Your question seems to be missing some key details that may have assisted me in providing you with a more personalized answer. If I had the opportunity to speak with you in person, I would want to know the following: Are you referring to a specific personality disorder? Have you been recently diagnosed with a personality disorder that you disagree with? Were you told that your behavior is a problem and if so, who made the complaint and which behaviors did they find problematic? Without that information I can only provide you with a general answer.
By definition, individuals with personality disorders behave outside the norm. They can be rigid, their behavior can be maladaptive and they have difficulty responding to the normal, everyday demands of life. They often have significant difficulty interacting with others.
These behaviors and traits are considered out of the norm because they significantly and negatively impact the lives of individuals with the disorders and those who interact with them.
You might ask “why should it bother me if other people have a problem with my behavior?” If others have a problem relating to you, then they’re less likely to want to interact with you. They may feel the need to keep their distance, thus hindering the development of meaningful relationships.

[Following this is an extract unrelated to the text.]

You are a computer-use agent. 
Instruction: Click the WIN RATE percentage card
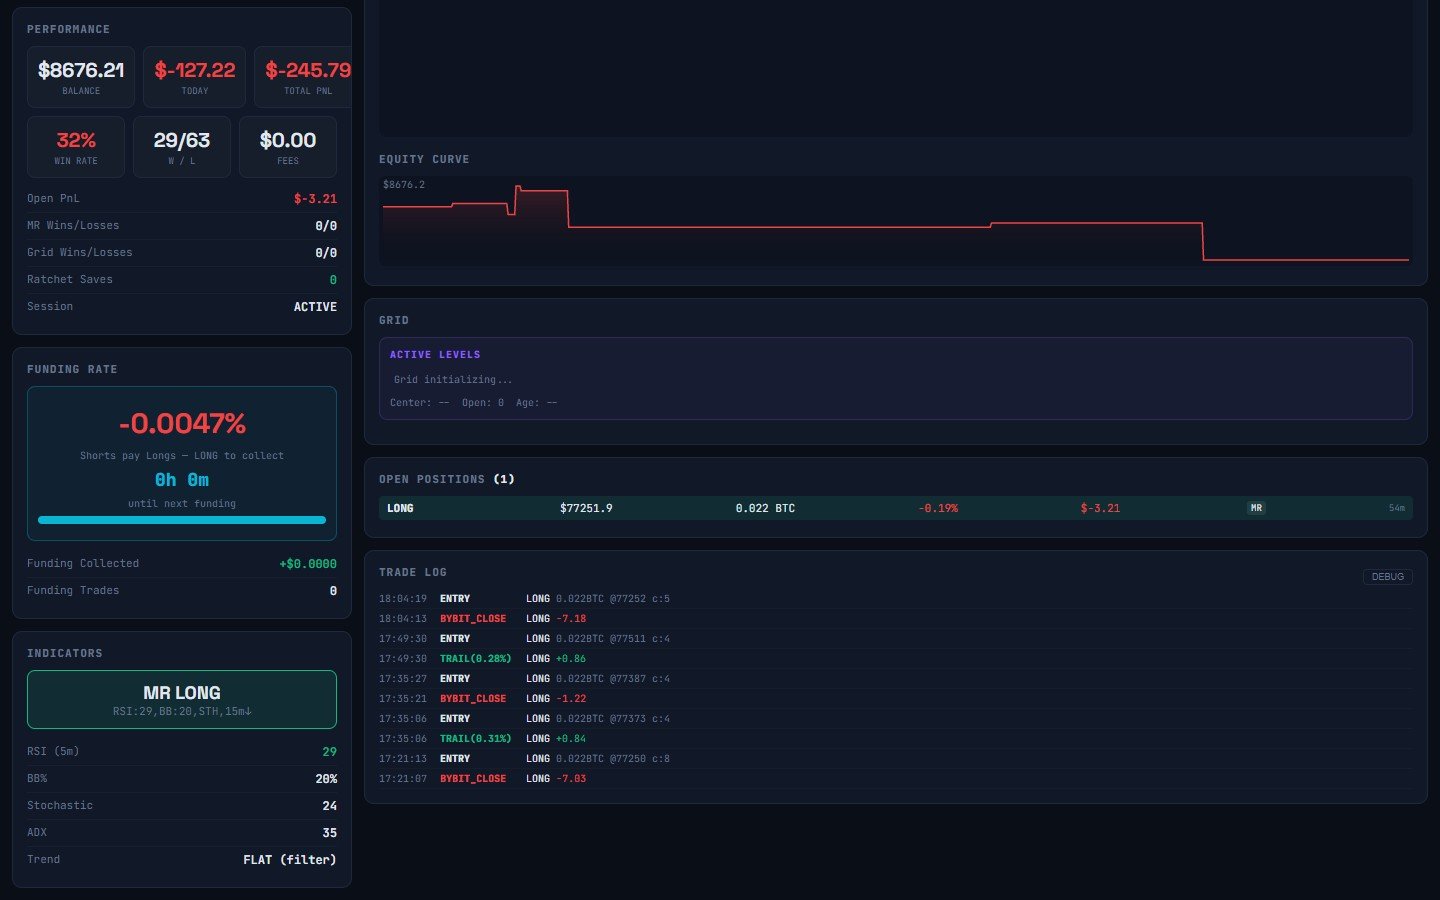tap(76, 146)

It is not uncommon for individuals with personality disorders to have difficulty recognizing that their behavior is negatively affecting others. Their perception of reality tends to be skewed.
Whether or not someone with a personality disorder should seek treatment depends on how much it is disrupting their lives. Generally speaking, individuals should seek treatment if: they are unhappy; it is causing impairment in social or occupational areas of functioning; or if they are receiving feedback from others that their behavior is a problem.
If you have additional questions or want to write back with more specific details about your question, I would be happy to provide you with a more nuanced answer. Please take care.